Additional Integrations

While webrtcbin is very powerful and supports many scenarios, the implementation curve is rather steep when writing a fully-fledged application. For example, congestion control is a feature that must be implemented for the specific encoders the application is using. RTX/FEC settings also have compatibility issues with some browsers, TWCC may also behave differently with different browsers. All of these things mean that additional work is needed for every webrtcbin application.

To alleviate some of this implementation cost, GStreamer has added helper elements for some limited scenarios – webrtcsink and webrtcsrc.

webrtcsink

The first helper GStreamer element built on top of webrtcbin was webrtcsink. webrtcsink is designed as a “batteries included” WebRTC send-only element. It implements several additional capabilities:

1. Selecting relevant encoders for a particular set of codecs through negotiation with the peer
2. Congestion control using TWCC information and a reimplementation of the GCC (Google Congestion Control) algorithm (rtpgccbwe element)
3. Custom signaling implementation for easy use on the command line.

Multiple consumers of this stream can have their own independent encodings of the source stream and can have that stream tailored to their particular network conditions. For example, assuming the sending peer’s network is not the issue, a peer on a poor network will not affect the quality of a peer on a good network.

webrtcsink also supports ingesting pre-encoded streams (H.264, H.265, VP8, etc). However, it cannot perform the relevant congestion control for you. For congestion control to work with pre-encoded streams, the application must be involved to configure the encoder’s bitrate accordingly.

---

TASK SET:
a) In the GStreamer passage, what congestion control algorithm does webrtcsink reimplement?
b) Write out the listing word for word, starting at the line that contains "Click the bot avatar profile picture icon" and ending at the end of the listing.

---

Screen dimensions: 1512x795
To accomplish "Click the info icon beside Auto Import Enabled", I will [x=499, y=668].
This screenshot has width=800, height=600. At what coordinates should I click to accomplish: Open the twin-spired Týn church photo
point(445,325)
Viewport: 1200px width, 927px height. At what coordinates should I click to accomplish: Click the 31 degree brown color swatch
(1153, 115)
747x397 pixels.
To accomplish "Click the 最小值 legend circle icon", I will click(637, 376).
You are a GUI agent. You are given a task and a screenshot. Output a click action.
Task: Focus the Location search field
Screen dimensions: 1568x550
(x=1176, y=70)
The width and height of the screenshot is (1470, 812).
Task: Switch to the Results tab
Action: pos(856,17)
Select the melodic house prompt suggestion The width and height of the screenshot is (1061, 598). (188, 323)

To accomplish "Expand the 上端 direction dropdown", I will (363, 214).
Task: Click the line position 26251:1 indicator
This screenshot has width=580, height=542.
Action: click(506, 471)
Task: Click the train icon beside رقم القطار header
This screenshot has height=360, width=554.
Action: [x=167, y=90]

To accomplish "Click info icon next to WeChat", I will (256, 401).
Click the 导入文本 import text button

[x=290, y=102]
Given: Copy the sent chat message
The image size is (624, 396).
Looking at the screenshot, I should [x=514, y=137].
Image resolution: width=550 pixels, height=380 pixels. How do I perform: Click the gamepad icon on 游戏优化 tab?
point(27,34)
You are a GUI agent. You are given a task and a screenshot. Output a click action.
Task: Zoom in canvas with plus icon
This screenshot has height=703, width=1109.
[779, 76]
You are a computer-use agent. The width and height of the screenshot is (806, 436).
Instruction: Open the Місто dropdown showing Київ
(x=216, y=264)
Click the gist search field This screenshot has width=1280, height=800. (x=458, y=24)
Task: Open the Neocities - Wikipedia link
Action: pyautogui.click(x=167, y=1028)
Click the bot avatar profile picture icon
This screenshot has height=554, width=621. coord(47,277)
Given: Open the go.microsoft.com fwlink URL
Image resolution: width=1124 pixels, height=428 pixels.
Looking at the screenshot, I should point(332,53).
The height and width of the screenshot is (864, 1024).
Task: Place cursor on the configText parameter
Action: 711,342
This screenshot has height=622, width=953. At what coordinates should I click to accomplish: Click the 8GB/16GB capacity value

---

ANSWERS BY TASK:
a) It reimplements the GCC (Google Congestion Control) algorithm, in the rtpgccbwe element.

b)
Click the bot avatar profile picture icon
This screenshot has height=554, width=621. coord(47,277)
Given: Open the go.microsoft.com fwlink URL
Image resolution: width=1124 pixels, height=428 pixels.
Looking at the screenshot, I should point(332,53).
The height and width of the screenshot is (864, 1024).
Task: Place cursor on the configText parameter
Action: 711,342
This screenshot has height=622, width=953. At what coordinates should I click to accomplish: Click the 8GB/16GB capacity value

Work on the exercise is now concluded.